RECORDED DATA.
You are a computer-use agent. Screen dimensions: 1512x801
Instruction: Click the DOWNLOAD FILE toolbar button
...
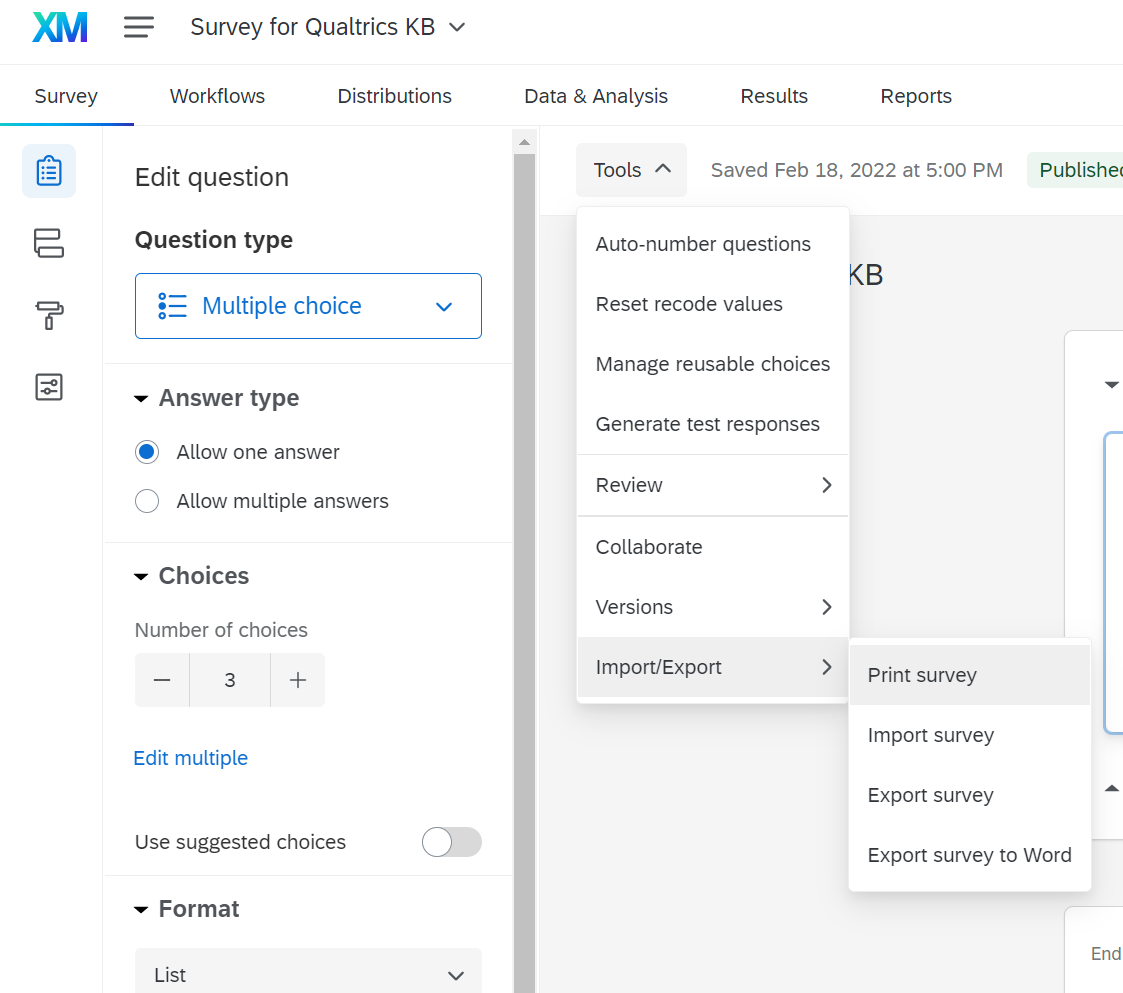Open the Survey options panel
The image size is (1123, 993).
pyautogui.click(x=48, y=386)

WORK REQUIRED. Extract every line of the records above that contains the string "agent".

WRITTEN REPLY.
You are a computer-use agent. Screen dimensions: 1512x801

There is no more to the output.